If you're lucky—and prepared—there comes a moment when everything clicks. Growth spreads like wildfire and customers are begging for your product. But this period can feel like a snake that swallowed a deer—a painful digestion process.

A snake can swallow a deer. But the digestion process isn't going to be fun. We had to digest all the customers that suddenly flooded in and build a sustainable sales process that could function without something like a massive cyberattack driving demand.

When you truly find product-market fit (PMF), it feels distinctly different from before.
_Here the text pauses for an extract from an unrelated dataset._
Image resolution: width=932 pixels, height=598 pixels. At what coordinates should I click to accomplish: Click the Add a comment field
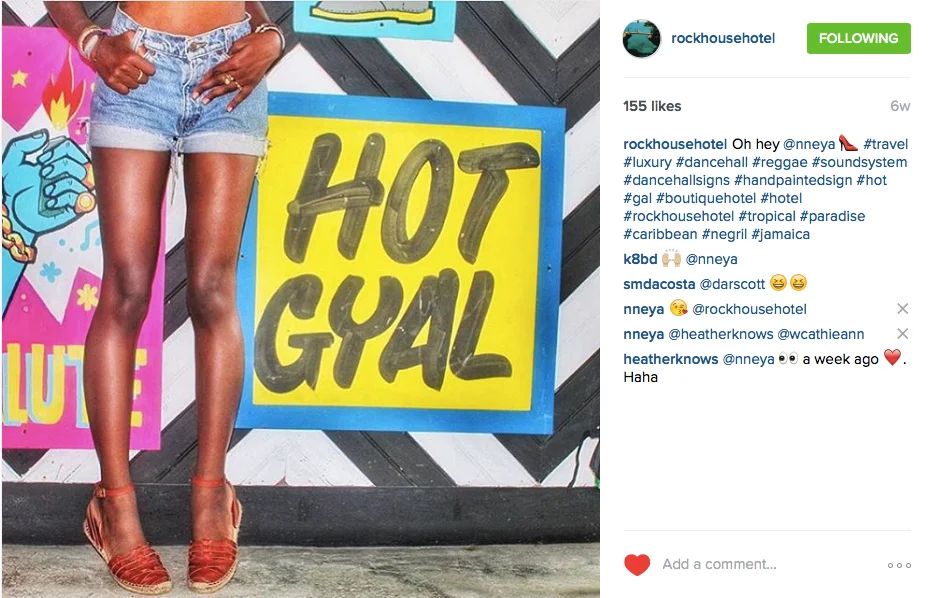(767, 564)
We used to spend days preparing custom demos trying to convince customers. But now, we just show standard features, and people point at the screen saying, "I need that right now." Barely having to make an effort to persuade—that's the definitive signal that you've found PMF.

After that, hiring and go-to-market strategy (GTM) become critical. In hiring especially, maintaining uncompromising standards matters. It's not about filling headcount—you need to bring in people better than your existing team to maintain or raise the company's bar.

I always ask interviewers: "Is this candidate better than anyone else at the company?" It's not about simply meeting the bar—you need to bring in people who are better than the current members. I want every person I hire to be better at the job than I am.


6. Conclusion: The Question Founders Ask Themselves Every Morning

Ultimately, why go through all these hardships to build a company? Behind the customers, traction, and team building lies a fundamental question about the founder's own life.

The founders of 2025 find meaning not just in success, but in the process itself—testing their limits and solving hard problems with smart colleagues.

"How do I want to spend my life?"

I want to spend my life solving hard problems with smart people. And every day, I want to look in the mirror and ask, "How good can I be?" Discovering where my limits are—isn't that the ultimate dream of an entrepreneur?